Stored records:
────────────────────

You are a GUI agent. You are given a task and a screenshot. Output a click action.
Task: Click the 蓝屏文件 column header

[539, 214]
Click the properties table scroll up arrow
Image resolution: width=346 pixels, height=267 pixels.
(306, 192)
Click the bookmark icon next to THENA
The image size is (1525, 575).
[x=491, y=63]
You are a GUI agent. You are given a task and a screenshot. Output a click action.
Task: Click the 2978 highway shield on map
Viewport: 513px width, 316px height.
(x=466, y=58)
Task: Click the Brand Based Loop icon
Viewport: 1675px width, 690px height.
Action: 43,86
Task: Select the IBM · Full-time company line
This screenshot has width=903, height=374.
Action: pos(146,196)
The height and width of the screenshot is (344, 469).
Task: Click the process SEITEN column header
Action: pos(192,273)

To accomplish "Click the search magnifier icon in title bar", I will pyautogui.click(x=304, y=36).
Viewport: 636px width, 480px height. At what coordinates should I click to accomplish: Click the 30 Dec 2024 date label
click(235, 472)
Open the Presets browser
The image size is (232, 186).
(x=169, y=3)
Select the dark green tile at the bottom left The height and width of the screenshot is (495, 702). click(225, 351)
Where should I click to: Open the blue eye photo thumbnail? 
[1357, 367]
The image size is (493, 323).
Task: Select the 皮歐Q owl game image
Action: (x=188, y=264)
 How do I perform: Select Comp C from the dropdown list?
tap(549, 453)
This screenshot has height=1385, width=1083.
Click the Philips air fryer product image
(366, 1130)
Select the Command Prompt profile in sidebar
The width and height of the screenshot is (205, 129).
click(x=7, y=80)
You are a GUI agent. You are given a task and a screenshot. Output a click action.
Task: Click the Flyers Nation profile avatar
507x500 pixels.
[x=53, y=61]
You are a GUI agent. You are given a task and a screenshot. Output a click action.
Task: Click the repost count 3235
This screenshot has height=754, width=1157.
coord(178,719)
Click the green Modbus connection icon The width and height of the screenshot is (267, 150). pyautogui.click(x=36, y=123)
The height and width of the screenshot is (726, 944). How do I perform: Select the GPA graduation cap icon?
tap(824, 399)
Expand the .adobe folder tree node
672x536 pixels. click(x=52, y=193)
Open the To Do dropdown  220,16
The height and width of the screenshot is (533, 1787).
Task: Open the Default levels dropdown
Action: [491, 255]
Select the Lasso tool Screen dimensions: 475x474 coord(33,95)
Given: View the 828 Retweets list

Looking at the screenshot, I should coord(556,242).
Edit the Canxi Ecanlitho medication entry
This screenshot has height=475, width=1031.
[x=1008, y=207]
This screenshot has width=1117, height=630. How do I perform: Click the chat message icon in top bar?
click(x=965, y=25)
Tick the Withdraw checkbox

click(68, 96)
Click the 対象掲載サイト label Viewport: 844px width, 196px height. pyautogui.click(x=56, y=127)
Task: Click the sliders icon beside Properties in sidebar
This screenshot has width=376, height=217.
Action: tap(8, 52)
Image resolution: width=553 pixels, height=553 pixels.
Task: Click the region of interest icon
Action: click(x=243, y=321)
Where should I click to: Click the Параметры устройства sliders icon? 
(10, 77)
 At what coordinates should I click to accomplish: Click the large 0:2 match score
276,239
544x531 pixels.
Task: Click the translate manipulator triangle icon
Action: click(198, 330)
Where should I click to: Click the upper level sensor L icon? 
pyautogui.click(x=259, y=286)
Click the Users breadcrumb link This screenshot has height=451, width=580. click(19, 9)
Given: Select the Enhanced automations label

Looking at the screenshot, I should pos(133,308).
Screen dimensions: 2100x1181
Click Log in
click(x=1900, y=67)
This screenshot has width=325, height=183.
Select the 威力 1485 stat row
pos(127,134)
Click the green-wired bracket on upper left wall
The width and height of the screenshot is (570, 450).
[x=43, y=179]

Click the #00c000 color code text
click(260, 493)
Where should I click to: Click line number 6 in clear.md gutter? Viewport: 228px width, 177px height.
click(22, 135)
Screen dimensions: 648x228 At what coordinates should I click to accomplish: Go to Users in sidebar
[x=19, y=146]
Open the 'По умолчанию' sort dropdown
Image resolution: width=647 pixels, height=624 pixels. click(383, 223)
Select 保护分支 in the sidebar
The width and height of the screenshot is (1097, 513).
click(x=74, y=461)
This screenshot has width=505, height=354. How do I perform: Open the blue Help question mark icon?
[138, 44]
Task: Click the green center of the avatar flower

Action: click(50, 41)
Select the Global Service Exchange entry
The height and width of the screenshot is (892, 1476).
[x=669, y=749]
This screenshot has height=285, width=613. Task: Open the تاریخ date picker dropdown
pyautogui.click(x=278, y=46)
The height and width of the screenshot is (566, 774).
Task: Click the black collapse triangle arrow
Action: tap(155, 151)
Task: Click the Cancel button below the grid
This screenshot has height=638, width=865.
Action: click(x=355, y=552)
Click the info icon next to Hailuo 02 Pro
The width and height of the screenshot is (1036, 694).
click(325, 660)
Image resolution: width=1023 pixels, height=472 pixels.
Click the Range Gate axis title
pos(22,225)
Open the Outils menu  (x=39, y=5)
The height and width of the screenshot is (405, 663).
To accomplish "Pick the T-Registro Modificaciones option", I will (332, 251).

────────────────────

> **ABOUT THIS EXERCISE**
Extract every line from the one containing "This screenshot has width=505, height=354." through the last line of the data, inclusive, exactly as written.

> **EXERCISE RESULT**
This screenshot has width=505, height=354. How do I perform: Open the blue Help question mark icon?
[138, 44]
Task: Click the green center of the avatar flower

Action: click(50, 41)
Select the Global Service Exchange entry
The height and width of the screenshot is (892, 1476).
[x=669, y=749]
This screenshot has height=285, width=613. Task: Open the تاریخ date picker dropdown
pyautogui.click(x=278, y=46)
The height and width of the screenshot is (566, 774).
Task: Click the black collapse triangle arrow
Action: tap(155, 151)
Task: Click the Cancel button below the grid
This screenshot has height=638, width=865.
Action: click(x=355, y=552)
Click the info icon next to Hailuo 02 Pro
The width and height of the screenshot is (1036, 694).
click(325, 660)
Image resolution: width=1023 pixels, height=472 pixels.
Click the Range Gate axis title
pos(22,225)
Open the Outils menu  (x=39, y=5)
The height and width of the screenshot is (405, 663).
To accomplish "Pick the T-Registro Modificaciones option", I will (332, 251).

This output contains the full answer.